Adapted by Peter Berry (Gangs of London, The Last Enemy) from a 2014 novel by Michael Robotham (The Secrets She Keeps), the thriller keeps ratcheting up the stakes as the plot rockets along, taking unexpected twists and surprising turns. “This is a well-planned nightmare,” Joe laments to Gerald after he seeks refuge in his friend’s swish apartment following an argument with Julianne.

DS Devi (Anjli Mohindra) and DI Ruiz (Shaun Parkes) are on the case of a string of murders in The Suspect.Credit: ITV

As his well-ordered life spirals out of control, Joe’s view, at least the one declared to those around him, is that he’s being set up. The assured therapist, now hidden behind a bushy beard, is reduced to an unkempt and haunted mess as he turns self-appointed detective in a bid to identify the source of the chaos erupting around him.
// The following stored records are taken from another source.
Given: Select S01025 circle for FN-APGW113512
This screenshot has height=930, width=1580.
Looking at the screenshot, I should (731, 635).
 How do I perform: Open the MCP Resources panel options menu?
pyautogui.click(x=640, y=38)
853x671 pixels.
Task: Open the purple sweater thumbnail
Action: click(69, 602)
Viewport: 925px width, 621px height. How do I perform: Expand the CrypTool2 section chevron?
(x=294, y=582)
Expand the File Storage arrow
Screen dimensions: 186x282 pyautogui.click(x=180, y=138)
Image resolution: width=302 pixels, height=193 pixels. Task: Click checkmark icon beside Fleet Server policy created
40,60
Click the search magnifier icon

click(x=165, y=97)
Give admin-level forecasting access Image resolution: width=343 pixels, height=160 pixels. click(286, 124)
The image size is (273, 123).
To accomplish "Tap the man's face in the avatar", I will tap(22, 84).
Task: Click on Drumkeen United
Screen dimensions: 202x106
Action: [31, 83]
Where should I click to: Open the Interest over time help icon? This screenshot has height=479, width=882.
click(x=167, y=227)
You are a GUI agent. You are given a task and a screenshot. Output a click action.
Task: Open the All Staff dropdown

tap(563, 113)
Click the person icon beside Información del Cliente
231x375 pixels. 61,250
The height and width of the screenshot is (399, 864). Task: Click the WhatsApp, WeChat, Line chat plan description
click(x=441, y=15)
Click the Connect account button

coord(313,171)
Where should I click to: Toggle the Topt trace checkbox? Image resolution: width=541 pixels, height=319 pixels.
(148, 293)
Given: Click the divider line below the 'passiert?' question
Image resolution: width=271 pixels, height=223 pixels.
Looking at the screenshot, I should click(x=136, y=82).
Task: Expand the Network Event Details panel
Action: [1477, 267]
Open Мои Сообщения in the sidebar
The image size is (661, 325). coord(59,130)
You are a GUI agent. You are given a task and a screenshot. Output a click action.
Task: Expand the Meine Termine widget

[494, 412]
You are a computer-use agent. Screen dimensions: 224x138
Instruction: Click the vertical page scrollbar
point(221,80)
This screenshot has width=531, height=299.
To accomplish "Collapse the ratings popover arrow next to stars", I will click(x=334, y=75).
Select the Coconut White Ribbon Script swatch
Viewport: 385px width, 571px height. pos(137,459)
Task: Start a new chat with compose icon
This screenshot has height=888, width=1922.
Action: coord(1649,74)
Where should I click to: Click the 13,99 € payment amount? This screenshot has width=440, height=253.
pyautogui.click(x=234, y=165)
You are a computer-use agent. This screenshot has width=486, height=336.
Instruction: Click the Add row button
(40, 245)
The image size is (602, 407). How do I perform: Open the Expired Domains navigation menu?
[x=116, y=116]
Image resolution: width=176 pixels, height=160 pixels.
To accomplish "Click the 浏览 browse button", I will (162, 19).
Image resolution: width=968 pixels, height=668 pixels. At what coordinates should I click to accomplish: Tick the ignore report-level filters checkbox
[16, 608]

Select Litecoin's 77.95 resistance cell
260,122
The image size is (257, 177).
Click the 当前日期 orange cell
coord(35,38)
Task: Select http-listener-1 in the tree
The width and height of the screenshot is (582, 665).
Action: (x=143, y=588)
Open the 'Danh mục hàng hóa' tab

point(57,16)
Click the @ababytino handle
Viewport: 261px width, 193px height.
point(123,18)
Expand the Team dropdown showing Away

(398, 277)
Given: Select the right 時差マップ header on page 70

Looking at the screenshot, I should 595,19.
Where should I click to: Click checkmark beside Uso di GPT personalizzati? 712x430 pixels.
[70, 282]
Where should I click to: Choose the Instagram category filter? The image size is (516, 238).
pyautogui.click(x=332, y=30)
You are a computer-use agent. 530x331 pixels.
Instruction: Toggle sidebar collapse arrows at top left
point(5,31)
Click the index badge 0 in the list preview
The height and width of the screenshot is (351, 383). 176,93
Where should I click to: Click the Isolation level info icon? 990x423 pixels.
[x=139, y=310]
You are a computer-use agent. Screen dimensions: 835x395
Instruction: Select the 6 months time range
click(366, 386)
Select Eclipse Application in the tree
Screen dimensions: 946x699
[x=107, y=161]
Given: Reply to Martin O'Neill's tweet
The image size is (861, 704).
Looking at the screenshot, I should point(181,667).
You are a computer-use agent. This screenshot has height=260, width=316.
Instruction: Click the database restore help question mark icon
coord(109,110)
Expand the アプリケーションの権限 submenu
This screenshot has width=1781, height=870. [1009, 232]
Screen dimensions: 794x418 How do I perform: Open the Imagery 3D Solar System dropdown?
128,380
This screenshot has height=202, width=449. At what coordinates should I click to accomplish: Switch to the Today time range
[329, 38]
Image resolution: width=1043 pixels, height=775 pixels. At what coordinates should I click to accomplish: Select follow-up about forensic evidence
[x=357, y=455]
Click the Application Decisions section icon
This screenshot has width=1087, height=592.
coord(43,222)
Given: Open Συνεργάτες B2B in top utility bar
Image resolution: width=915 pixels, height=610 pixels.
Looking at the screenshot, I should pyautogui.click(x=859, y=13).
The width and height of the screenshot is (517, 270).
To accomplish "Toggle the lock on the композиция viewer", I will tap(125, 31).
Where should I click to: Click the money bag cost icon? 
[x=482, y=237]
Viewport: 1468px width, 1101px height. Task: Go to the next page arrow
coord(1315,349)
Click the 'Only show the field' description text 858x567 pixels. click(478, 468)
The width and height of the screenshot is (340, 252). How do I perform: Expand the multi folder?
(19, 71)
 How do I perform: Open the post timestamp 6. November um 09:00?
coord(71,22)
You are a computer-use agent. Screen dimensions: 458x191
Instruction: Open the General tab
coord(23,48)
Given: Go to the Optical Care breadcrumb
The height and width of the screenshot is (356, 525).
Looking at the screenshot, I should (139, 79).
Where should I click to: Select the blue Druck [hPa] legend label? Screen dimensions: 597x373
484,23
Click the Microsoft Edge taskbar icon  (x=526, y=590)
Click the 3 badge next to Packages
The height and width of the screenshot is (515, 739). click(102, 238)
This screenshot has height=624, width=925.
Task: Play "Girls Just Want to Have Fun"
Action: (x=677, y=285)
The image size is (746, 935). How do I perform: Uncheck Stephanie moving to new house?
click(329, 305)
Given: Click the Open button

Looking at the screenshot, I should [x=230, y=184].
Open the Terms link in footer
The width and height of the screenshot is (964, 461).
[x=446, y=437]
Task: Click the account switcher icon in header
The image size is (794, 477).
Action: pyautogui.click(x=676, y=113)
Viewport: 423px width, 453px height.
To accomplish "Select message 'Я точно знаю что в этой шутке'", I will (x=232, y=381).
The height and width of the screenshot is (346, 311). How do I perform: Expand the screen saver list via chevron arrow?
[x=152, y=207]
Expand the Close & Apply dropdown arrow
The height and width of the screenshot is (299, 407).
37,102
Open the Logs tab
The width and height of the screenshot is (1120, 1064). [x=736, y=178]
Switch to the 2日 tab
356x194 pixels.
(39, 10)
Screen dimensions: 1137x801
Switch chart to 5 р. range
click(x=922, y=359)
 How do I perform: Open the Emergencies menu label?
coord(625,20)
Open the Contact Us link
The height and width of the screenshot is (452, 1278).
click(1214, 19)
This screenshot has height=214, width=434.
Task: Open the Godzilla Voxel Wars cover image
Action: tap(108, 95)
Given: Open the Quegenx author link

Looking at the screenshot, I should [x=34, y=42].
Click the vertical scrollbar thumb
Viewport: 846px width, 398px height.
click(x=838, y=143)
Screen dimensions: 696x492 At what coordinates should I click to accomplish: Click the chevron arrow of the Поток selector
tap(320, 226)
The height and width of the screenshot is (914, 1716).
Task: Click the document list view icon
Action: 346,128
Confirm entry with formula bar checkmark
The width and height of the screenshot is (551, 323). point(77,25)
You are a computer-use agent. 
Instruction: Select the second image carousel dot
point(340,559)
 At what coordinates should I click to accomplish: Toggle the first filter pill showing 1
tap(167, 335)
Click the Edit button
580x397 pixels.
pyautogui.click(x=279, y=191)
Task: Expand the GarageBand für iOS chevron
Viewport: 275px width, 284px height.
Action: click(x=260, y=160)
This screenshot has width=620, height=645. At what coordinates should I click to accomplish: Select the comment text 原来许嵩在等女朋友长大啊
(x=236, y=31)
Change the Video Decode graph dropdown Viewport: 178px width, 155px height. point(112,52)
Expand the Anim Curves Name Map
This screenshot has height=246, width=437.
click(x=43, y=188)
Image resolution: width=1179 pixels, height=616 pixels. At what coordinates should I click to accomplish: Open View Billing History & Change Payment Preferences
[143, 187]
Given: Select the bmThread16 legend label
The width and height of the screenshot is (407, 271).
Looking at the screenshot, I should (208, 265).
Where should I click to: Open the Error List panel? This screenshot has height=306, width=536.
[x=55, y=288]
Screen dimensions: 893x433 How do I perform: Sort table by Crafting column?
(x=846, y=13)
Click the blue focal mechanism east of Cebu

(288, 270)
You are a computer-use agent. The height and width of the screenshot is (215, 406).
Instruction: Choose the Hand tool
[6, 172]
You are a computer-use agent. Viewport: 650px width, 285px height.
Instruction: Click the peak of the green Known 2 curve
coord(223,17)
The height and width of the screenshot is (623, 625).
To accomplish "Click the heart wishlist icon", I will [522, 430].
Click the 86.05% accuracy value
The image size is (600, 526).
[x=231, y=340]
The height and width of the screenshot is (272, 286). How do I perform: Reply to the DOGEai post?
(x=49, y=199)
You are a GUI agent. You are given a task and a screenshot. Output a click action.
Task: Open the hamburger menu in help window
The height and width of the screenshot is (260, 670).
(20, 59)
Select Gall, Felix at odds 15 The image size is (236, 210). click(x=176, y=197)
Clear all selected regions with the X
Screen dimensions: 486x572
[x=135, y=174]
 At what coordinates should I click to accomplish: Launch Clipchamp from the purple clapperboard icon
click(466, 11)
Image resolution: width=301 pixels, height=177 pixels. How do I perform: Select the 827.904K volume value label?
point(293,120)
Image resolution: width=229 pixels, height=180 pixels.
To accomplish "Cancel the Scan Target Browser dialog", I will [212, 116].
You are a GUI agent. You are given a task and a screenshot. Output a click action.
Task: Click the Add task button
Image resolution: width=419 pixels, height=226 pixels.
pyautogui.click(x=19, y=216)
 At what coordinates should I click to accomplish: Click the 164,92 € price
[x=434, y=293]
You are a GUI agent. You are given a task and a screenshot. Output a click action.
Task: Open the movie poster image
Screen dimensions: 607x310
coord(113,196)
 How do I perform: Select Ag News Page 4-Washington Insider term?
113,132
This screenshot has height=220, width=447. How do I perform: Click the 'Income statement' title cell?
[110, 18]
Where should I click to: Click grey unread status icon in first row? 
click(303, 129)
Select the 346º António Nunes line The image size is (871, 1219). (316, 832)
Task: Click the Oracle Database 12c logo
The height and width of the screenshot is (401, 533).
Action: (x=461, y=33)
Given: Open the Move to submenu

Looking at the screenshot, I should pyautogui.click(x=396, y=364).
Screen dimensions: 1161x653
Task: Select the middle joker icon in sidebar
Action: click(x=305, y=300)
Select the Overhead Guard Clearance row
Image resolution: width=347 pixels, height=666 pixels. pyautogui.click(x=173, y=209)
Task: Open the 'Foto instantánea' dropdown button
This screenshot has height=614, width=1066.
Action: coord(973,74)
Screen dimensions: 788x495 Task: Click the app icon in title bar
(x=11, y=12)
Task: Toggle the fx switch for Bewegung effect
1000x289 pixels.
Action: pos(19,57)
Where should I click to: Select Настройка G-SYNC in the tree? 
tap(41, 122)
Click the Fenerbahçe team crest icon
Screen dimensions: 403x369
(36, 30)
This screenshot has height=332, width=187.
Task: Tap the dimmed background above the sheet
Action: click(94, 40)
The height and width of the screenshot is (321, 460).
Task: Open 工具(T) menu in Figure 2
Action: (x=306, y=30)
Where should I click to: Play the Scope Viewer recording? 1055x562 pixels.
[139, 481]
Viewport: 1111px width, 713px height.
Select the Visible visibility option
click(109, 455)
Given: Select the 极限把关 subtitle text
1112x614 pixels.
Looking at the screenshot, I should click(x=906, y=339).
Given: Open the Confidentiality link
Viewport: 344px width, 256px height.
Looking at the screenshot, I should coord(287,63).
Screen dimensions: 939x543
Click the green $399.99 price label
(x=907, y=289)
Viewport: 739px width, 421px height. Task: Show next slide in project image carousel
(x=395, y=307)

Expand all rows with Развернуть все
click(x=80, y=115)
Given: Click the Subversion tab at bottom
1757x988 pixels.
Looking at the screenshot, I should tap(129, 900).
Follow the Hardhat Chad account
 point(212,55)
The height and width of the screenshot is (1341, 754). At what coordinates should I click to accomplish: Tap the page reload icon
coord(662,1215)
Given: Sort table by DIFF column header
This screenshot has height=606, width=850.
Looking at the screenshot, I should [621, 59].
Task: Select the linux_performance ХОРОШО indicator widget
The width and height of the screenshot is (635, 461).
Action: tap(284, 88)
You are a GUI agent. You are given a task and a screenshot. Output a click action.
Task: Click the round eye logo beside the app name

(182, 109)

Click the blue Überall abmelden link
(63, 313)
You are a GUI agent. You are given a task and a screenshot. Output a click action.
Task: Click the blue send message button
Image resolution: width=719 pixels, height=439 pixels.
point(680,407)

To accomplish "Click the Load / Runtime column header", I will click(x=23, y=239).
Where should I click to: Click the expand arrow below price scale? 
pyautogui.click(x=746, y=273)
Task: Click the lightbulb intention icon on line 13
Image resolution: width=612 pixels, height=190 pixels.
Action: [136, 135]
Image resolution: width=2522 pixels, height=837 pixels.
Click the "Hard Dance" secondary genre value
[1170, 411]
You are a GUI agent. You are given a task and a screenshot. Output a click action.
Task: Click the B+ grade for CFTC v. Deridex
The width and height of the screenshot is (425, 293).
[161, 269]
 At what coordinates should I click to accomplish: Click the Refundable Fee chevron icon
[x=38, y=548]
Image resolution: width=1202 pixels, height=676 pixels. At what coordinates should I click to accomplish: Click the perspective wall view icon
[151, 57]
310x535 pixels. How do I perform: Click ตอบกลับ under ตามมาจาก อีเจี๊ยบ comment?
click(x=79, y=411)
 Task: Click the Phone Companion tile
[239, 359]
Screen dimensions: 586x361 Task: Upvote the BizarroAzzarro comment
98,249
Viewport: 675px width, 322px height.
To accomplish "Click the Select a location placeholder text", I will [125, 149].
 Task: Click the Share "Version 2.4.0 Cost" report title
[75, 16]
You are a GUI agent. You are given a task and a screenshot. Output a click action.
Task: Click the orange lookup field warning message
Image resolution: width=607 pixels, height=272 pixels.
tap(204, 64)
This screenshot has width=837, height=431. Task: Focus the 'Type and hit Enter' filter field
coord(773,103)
As the body count mounts, directors James Strong (Vigil, Broadchurch) and Camilla Strom Henriksen (Grace) repeatedly use overhead shots of roads, freeways and railway lines, suggesting connections between people and places. Sweeping aerial shots over cities and rural landscapes have become increasingly common in TV drama since drone technology made such bird’s-eye views cheaper and more easily accessible: no helicopters required. They’re often evocative, as well as being a handy linking device between scenes. Here, as the increasingly tangled tale plays out, hidden links are exposed and events that might initially appear to be strange coincidences are revealed to be something else entirely.